G7 environment chiefs yesterday met in Italy for talks set to be dominated by the rift caused by the US’ withdrawal from the Paris climate change accord.
“G7 countries have crucial roles and responsibilities to our own public opinion, to developing countries and to the planet,” Italian Minister of the Environment Gian Luca Galletti said at the start of the two-day meet. “The international community awaits our message.”
US Environmental Protection Agency Administrator Scott Pruitt, a friend of the oil industry who is skeptical about anthropogenic climate change, represents Washington’s interests during the two-day meeting.
Up against him will be the likes of German Minister for the Environment, Nature Conservation and Nuclear Safety Barbara Hendricks, who tried to ban meat from her ministry’s catering on the grounds it was bad for the planet.
France is deploying prominent Green campaigner and French Minister of Ecological and Solidary Transition Nicolas Hulot, new French President Emmanuel Macron’s high-profile pick for the environment brief.
Italy’s large environmentalist movement has also vowed to make its voice heard. A major demonstration against US President Donald Trump’s decision was to be held on Sunday afternoon in the ancient university city and bastion of progressive activism.
“We are expecting a good turnout. A lot of people are very upset about Trump’s decision and it has started a new debate,” Giacomo Cossu, one of the organisers of the demonstration, told reporters.
Trump announced at the start of this month that the US would not abide by the 2015 Paris Agreement and would seek to renegotiate terms he denounced as unfairly damaging to the US’ economy and overly generous to India and China.
A spokesman for Hendricks said Germany would be looking for “something more concrete” from Pruitt in terms of what the US was going to do.
Trump has said Washington will not be bound by the targets on reducing emissions of greenhouse gases set down in Paris, and will cut funding for developing countries affected by climate change.
However, many analysts say Trump’s rhetoric might make little difference.
Important players in US industry and individual cities and states are already implementing changes aimed at meeting the targets laid down in Paris, where most nations agreed to try and cap global temperature rises at 2?C above preindustrial levels.
Germany and California, the US’ wealthiest state, on Saturday agreed to work together to keep the Paris accords on track.
“The G7 countries have to have a cohesive approach,” on climate change, Japanese Minister of the Environment Koichi Yamamoto told yesterday’s opening session.

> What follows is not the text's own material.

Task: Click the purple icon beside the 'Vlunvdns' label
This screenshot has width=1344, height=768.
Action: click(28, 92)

Yamamoto believes the US could still be persuaded to fall back into line with the international consensus.
“So far there’s only been an announcement that the US is withdrawing, it has not yet materialized. So we’re going to keep trying to persuade them,” he said recently.

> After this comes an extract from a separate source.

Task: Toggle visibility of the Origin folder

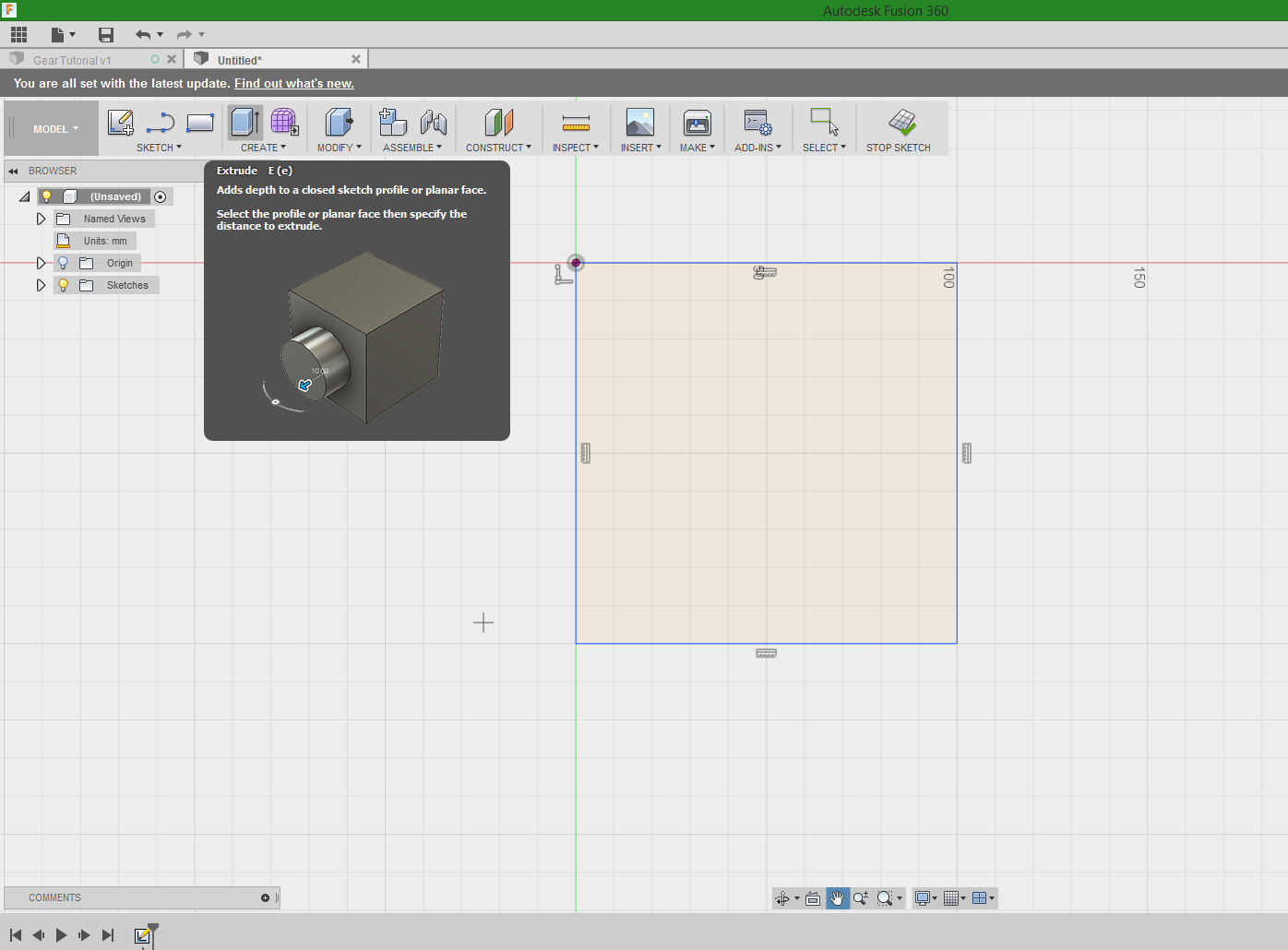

Officials were unable to offer any guidance as to what kind of statement the meeting could produce.
When G7 leaders met in Sicily last month, they publicly recognized that the US was isolated on the climate issue, with the other six member countries vowing to continue their efforts to address global warming by curbing emissions while promoting “green” technology and renewable energy forms.
The discussions in Bologna are also attended by Chile, the Maldives, Ethiopia and Rwanda, four developing nations with a particular interest in combating climate change.